ROWS —

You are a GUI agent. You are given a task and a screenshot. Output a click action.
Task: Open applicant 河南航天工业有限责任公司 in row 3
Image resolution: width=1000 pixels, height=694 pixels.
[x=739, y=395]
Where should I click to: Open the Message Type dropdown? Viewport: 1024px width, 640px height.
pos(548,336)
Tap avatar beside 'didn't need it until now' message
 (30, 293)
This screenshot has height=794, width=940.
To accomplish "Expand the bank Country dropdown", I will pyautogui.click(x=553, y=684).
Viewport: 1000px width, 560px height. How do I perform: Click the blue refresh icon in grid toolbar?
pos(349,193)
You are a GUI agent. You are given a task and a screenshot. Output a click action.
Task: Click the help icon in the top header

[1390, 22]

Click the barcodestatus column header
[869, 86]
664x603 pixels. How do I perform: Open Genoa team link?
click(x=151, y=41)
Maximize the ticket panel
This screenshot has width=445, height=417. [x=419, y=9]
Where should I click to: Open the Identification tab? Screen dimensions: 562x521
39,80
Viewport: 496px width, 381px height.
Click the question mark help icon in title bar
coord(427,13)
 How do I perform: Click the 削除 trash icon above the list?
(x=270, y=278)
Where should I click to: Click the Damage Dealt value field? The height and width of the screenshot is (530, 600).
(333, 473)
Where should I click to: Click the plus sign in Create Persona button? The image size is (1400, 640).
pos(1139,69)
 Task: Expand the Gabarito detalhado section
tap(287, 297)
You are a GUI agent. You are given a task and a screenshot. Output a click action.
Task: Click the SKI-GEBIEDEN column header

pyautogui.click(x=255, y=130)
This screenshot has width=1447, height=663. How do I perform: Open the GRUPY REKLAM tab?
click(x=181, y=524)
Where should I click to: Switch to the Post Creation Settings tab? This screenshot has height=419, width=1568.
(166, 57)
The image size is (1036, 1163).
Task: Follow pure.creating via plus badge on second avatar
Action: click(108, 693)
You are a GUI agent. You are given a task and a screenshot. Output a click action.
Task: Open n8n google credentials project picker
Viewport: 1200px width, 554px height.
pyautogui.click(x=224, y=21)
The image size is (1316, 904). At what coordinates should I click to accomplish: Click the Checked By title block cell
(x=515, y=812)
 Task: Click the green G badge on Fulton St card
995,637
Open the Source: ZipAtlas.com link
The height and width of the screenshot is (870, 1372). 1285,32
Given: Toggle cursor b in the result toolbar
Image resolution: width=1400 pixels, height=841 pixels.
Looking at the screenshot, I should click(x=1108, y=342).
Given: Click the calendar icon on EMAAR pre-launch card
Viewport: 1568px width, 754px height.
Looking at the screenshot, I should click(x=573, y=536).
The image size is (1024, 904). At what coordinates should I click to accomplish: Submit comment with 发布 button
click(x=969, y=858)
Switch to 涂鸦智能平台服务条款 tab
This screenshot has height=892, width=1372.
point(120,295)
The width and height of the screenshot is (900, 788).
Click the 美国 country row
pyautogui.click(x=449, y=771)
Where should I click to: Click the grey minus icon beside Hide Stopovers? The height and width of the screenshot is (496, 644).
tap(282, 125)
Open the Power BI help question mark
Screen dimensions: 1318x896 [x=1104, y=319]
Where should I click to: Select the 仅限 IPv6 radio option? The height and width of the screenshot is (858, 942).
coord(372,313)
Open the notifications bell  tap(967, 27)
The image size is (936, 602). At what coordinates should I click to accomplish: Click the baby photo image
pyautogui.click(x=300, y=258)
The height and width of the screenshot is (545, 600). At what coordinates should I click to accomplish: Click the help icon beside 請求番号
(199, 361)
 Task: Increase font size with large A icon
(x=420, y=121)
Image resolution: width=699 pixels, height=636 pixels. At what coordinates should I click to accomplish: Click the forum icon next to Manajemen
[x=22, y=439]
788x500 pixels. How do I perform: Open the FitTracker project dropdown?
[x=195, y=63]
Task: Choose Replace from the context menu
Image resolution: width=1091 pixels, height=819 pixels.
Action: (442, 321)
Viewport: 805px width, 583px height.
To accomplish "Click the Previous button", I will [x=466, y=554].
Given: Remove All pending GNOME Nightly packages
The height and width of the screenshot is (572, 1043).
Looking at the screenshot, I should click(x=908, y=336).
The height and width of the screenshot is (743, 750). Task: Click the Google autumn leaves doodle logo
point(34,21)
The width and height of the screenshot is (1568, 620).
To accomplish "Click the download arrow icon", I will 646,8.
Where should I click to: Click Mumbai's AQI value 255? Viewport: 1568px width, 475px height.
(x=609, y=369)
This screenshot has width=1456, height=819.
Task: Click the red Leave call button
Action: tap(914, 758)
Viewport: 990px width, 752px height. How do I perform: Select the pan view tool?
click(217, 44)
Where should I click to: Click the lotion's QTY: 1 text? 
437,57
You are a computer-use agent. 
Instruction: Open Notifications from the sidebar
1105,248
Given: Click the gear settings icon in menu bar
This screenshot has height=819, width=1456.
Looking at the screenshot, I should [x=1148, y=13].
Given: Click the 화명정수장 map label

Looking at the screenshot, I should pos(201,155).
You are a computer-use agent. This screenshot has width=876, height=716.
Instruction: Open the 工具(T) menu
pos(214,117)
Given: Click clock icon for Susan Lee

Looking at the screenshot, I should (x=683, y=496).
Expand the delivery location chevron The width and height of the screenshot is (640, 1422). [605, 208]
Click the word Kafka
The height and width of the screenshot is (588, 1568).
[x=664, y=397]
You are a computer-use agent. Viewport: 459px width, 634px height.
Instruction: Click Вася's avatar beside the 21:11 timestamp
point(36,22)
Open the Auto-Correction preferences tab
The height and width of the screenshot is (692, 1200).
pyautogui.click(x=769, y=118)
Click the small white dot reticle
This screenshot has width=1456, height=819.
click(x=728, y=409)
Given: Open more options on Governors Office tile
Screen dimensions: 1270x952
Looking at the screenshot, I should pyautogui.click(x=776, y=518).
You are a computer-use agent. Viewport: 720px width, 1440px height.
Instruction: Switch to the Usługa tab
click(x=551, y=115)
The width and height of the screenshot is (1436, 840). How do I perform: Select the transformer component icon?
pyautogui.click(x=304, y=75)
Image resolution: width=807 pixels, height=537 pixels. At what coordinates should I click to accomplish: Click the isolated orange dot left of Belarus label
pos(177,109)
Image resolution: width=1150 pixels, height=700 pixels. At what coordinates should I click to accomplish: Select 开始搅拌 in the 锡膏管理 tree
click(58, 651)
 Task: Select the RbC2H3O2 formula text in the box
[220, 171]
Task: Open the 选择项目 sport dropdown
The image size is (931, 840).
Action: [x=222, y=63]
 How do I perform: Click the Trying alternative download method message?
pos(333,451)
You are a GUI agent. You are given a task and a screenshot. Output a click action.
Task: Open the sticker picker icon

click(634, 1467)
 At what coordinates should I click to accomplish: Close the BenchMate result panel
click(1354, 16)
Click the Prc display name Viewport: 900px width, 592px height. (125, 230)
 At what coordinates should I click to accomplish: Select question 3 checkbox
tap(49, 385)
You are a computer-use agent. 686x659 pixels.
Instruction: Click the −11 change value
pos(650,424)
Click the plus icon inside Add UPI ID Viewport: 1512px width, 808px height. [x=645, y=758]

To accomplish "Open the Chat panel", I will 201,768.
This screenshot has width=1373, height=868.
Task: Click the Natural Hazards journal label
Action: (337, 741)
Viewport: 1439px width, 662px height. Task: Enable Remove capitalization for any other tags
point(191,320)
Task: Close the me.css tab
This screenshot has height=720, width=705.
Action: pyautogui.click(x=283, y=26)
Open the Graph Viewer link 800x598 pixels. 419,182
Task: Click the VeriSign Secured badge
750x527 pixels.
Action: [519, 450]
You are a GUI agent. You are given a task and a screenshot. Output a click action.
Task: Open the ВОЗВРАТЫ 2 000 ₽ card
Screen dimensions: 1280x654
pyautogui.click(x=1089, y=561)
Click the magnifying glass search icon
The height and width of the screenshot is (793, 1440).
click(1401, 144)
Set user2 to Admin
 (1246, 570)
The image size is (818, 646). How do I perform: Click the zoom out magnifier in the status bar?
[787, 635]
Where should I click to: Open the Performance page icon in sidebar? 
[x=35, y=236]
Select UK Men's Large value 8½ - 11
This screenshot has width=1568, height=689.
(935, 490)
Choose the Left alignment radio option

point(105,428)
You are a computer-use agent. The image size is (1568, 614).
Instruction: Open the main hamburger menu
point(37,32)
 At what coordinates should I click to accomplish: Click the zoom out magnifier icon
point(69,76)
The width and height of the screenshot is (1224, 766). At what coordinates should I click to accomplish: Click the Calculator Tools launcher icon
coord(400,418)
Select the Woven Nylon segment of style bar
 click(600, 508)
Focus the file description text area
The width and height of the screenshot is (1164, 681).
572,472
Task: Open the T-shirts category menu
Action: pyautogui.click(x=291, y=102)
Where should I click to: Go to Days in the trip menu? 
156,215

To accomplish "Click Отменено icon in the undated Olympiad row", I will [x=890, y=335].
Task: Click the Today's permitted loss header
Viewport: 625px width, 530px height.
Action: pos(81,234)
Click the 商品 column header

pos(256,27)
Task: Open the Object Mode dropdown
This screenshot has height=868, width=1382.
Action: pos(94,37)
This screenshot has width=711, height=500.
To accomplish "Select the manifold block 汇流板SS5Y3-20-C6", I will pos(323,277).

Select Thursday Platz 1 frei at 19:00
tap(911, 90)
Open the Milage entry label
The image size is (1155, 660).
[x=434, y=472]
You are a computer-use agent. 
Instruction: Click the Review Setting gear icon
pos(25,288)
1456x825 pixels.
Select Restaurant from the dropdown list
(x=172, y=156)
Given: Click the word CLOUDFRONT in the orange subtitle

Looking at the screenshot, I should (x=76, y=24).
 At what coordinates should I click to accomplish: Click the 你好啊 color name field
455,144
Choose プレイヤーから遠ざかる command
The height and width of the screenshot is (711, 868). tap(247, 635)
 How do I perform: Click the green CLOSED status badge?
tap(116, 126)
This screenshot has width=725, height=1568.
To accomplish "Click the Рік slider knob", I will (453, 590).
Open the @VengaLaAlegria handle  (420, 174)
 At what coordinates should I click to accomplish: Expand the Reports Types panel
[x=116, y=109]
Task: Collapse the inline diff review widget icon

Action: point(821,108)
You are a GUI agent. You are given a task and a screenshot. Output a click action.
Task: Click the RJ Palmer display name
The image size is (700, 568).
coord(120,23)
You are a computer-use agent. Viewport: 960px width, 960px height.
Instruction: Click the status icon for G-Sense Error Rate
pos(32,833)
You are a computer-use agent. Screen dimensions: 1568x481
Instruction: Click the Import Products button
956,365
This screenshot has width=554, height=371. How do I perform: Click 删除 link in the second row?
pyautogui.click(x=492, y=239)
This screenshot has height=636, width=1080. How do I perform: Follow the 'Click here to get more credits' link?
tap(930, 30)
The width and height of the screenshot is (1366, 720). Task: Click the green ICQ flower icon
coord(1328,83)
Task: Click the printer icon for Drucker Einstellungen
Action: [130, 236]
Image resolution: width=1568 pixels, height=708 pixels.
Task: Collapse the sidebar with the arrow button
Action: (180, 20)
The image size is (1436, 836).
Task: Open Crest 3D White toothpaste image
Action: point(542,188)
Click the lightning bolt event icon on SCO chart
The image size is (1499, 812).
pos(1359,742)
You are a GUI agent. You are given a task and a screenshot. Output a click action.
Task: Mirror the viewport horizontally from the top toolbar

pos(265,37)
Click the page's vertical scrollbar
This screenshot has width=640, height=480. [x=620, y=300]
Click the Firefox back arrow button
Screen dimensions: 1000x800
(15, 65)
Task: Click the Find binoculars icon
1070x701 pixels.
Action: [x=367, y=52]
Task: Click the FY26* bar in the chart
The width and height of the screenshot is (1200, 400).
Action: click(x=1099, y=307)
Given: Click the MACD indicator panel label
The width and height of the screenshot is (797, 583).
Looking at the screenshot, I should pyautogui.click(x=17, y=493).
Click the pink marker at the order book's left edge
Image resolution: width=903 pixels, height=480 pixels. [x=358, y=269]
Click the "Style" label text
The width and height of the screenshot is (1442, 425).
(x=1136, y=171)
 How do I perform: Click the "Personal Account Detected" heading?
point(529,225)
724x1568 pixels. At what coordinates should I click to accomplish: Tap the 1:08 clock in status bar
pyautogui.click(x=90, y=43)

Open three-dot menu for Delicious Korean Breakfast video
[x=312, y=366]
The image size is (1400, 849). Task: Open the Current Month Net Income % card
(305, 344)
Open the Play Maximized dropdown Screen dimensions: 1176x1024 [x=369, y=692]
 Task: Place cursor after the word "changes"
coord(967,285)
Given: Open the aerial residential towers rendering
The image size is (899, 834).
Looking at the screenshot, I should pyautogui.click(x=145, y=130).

PROBLEM TO SOLVE — Starting with the line that contains "Open the Source: ZipAtlas.com link" and going on through the line that contains "will [x=466, y=554].", repeat those lines from the records above verbatim.

THE COMPLETED TASK —
Open the Source: ZipAtlas.com link
The height and width of the screenshot is (870, 1372). 1285,32
Given: Toggle cursor b in the result toolbar
Image resolution: width=1400 pixels, height=841 pixels.
Looking at the screenshot, I should click(x=1108, y=342).
Given: Click the calendar icon on EMAAR pre-launch card
Viewport: 1568px width, 754px height.
Looking at the screenshot, I should click(x=573, y=536).
The image size is (1024, 904). At what coordinates should I click to accomplish: Submit comment with 发布 button
click(x=969, y=858)
Switch to 涂鸦智能平台服务条款 tab
This screenshot has height=892, width=1372.
point(120,295)
The width and height of the screenshot is (900, 788).
Click the 美国 country row
pyautogui.click(x=449, y=771)
Where should I click to: Click the grey minus icon beside Hide Stopovers? The height and width of the screenshot is (496, 644).
tap(282, 125)
Open the Power BI help question mark
Screen dimensions: 1318x896 [x=1104, y=319]
Where should I click to: Select the 仅限 IPv6 radio option? The height and width of the screenshot is (858, 942).
coord(372,313)
Open the notifications bell  tap(967, 27)
The image size is (936, 602). At what coordinates should I click to accomplish: Click the baby photo image
pyautogui.click(x=300, y=258)
The height and width of the screenshot is (545, 600). At what coordinates should I click to accomplish: Click the help icon beside 請求番号
(199, 361)
 Task: Increase font size with large A icon
(x=420, y=121)
Image resolution: width=699 pixels, height=636 pixels. At what coordinates should I click to accomplish: Click the forum icon next to Manajemen
[x=22, y=439]
788x500 pixels. How do I perform: Open the FitTracker project dropdown?
[x=195, y=63]
Task: Choose Replace from the context menu
Image resolution: width=1091 pixels, height=819 pixels.
Action: (442, 321)
Viewport: 805px width, 583px height.
To accomplish "Click the Previous button", I will [x=466, y=554].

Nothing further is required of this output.